The scholar-patriots of that distant time, together with the Czech students of 1968 and 1989, Polish workers of 1956 and 1988, and Yugoslav intellectuals of the 1960s or 1980s, all intertwined three strands of struggle for liberal, social, and national rights: for responsible political representation, lives in dignity without want, protection of their national cultures. The stories of 1938, 1948, and 1968 were not a radical break but a refreshed version of older stories of self-assertion against foreign domination. In many ways the big-bang of 1919, or Budapest’s 1956 and Prague’s 1968, were a replay of the ferment of 1848/1849. The miraculous 1989 was a national liberation struggle, as well as an assertion of deeper traditions of local democracy, and basic civic rights, traditions going back centuries. See, for example, the Polish constitution of 1791 or the very old Hungarian traditions of local self-rule.

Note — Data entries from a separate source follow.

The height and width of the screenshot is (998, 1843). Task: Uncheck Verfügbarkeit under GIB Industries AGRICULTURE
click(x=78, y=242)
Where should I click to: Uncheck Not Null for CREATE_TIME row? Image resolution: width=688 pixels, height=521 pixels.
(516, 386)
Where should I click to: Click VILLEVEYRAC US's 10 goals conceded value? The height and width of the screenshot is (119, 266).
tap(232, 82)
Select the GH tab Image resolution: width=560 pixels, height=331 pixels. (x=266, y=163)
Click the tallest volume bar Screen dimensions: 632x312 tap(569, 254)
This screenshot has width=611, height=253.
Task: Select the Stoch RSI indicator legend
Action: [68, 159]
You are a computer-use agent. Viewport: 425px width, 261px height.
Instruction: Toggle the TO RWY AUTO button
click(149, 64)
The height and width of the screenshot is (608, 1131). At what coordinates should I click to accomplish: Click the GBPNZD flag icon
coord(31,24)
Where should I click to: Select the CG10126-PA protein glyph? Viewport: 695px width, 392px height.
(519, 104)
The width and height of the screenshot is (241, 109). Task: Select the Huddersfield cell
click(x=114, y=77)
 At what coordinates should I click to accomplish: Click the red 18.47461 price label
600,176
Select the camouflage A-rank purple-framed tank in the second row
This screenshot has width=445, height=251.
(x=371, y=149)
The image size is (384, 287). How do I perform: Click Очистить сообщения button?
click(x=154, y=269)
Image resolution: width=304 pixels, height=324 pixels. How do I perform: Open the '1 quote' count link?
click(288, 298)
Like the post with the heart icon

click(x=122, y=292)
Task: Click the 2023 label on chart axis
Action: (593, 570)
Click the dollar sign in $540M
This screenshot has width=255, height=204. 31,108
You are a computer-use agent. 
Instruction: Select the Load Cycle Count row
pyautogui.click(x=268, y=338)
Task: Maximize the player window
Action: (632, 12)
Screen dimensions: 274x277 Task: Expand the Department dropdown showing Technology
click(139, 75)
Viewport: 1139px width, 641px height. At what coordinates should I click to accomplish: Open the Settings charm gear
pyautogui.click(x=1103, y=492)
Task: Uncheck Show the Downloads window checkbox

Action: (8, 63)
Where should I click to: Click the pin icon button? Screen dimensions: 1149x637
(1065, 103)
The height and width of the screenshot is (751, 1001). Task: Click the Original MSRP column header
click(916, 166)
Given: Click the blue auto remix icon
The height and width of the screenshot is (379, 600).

If there is a lesson from these stories, it is that when the demands of any of these three worlds are met with contempt, forces emerge claiming to set things right, forces that are rarely liberal. The Habsburg monarchy, under siege from many claimants, liberal and otherwise, opened the Pandora’s box of representative government in the 1860s, and what came forth, especially after the liberals’ failure of 1879, has been various kinds of populism, left and right, all briefly united in 1882 at Linz. The intervening generations have witnessed the temporary victories of liberal nationalism; national socialism; socialist nationalism; and most recently after the “return to Europe,” yet again an intense nationalism, connected to the past—to events like Trianon—but also to a politics for which a name has yet to be found.